*** Entries supplied ***
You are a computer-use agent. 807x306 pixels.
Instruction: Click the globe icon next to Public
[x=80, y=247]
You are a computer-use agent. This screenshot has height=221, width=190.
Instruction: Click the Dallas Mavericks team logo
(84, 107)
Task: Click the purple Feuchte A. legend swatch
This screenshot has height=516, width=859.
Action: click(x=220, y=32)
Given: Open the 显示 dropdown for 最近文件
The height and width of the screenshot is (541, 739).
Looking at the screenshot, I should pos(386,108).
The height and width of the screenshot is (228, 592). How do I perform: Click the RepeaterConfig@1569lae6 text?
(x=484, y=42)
***
*** Entries supplied ***
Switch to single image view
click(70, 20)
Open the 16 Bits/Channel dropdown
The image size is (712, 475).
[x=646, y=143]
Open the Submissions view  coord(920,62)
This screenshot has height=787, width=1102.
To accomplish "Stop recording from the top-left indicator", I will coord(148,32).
***
Whenever a line above holds the word "agent", include it in your count, and report nothing but that count.

Expected answer: 2